**EXERCISE OBJECTIVE**
Please give the lines of the listing below as a numbered list, from the line with "This screenshot has" through the end of the listing, leaving out blank lines.
** Start DATA SUPPLIED **
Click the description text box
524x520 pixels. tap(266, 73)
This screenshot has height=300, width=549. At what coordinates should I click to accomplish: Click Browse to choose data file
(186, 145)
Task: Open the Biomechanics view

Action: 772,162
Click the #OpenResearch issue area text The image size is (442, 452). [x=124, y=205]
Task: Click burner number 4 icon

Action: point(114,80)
** End DATA SUPPLIED **
**RESULT**
1. This screenshot has height=300, width=549. At what coordinates should I click to accomplish: Click Browse to choose data file
2. (186, 145)
3. Task: Open the Biomechanics view
4. Action: 772,162
5. Click the #OpenResearch issue area text The image size is (442, 452). [x=124, y=205]
6. Task: Click burner number 4 icon
7. Action: point(114,80)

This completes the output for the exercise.